(WHAT YOU ARE ASKED TO DO): List each thought that the article on boring conversations sets between asterisks, in the order in which they appear.

(EXTRACTED TEXT):

We have all been there.
You’re in a room full of people and you were having a fun conversation with one of your friends and a girl he introduced to you. But at one point he leaves for the bathroom. So here you are standing next to this girl, clueless what to talk about.
With her big eyes, she is looking at you, waiting for you to tell a funny story. The pressure is real. Your palms start sweating, knees feel weak and your arms are heavy. Your face turns redder than Mom’s spaghetti sauce.
* God, this silence is taking a little too long… *
In the absence of sound, you can hear your heart pounding in your chest.
* Wait, why is she looking around? *
* Is she looking for her friends? *
* Does she think I’m boring? *
There must be something we can talk about. At least say something. Literally anything will do.
“It was raining quite heavily this afternoon.”
— “Yeah.”
REALLY? That is all I could think of? The weather?!
After this awkward exchange, your friend comes back from the bathroom. Thank god.
How To Get Rid of Boring Conversation
Just imagine how different this situation could have been if you were able to grasp the girl’s attention and never let it go. What if you could enter every conversation with confidence?
One of our biggest fears when socializing with others, is that we are boring.
But there is one thing we need to acknowledge right now:
No person is boring, but we feel boring.
Boring is a state of mind. We get the feeling that we come across as boring, because we fail to understand what makes our lives interesting or we cannot effectively communicate exciting stories. So from now on, I don’t ever want to hear you say that you are boring. With the tips below, people will listen to your stories breathlessly and hang on your every word.
It is all about what you say and how you say it.
How To Talk So People Want To Listen
Create Story Gaps
A great way to make people listen attentively to your story, is by creating a story gap. A story gap is when you give the listener a hint of how the story ends to spark curiosity, then you fill in the blanks.

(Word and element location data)
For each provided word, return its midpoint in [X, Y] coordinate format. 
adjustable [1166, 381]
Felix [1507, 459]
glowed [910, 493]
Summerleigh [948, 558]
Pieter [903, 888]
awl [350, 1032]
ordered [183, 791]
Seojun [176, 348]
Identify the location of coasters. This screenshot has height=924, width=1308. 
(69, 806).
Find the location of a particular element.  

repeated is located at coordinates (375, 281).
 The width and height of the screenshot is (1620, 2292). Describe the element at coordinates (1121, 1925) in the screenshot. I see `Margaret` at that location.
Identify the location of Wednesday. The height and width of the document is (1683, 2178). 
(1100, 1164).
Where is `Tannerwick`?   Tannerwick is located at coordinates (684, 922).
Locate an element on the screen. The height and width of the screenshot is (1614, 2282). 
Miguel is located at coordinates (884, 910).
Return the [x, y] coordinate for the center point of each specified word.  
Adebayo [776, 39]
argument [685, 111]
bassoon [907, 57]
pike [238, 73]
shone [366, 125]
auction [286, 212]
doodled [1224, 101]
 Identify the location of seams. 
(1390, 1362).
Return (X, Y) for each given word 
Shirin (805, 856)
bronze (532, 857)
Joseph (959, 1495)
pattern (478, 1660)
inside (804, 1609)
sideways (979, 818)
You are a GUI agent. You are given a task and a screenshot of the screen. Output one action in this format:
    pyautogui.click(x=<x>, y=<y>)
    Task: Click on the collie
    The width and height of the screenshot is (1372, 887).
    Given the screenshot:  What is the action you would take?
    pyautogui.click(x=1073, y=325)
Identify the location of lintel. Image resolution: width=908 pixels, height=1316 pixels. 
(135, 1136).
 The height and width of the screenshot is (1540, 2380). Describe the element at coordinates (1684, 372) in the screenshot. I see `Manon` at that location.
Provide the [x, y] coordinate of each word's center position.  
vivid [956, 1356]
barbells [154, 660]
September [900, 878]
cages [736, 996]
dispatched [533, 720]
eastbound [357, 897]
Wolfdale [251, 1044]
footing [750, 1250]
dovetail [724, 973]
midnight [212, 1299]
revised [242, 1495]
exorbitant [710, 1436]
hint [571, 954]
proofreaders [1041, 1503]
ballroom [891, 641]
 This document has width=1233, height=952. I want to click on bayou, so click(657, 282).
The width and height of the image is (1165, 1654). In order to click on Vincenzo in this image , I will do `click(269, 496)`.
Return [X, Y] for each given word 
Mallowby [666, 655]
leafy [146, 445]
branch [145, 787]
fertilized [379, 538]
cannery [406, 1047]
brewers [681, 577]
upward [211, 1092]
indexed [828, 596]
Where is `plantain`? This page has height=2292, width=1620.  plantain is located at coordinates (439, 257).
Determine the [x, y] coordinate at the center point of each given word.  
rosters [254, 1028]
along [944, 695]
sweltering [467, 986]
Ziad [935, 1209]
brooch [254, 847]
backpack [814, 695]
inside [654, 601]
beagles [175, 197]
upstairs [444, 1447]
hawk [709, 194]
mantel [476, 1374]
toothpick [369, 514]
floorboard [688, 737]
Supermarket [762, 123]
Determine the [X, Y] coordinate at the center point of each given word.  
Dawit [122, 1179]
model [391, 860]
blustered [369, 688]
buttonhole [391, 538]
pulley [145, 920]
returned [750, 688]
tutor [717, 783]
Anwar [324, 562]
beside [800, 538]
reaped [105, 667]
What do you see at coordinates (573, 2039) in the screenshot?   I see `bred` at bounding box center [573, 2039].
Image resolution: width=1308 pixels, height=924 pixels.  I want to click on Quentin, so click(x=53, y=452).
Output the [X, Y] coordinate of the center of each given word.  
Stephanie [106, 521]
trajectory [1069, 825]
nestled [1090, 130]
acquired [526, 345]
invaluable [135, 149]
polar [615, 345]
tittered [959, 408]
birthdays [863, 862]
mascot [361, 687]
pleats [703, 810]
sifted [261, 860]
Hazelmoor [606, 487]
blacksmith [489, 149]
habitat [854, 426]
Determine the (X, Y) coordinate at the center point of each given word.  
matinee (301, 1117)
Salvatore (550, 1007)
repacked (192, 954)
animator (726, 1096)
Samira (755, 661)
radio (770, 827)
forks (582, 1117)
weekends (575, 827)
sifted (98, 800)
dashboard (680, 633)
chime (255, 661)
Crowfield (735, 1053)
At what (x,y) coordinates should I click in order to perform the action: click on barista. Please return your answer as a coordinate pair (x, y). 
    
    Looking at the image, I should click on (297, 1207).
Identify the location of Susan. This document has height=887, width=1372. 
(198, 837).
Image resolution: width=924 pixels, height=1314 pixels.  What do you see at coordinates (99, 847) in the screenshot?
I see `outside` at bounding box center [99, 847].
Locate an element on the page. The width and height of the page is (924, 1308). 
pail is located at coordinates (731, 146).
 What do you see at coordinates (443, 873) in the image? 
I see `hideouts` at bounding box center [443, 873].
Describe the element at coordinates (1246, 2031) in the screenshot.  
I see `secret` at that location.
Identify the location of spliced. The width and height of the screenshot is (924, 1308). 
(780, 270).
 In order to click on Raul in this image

(RESPONSE TO THIS TASK):
1. God, this silence is taking a little too long…
2. Wait, why is she looking around?
3. Is she looking for her friends?
4. Does she think I'm boring?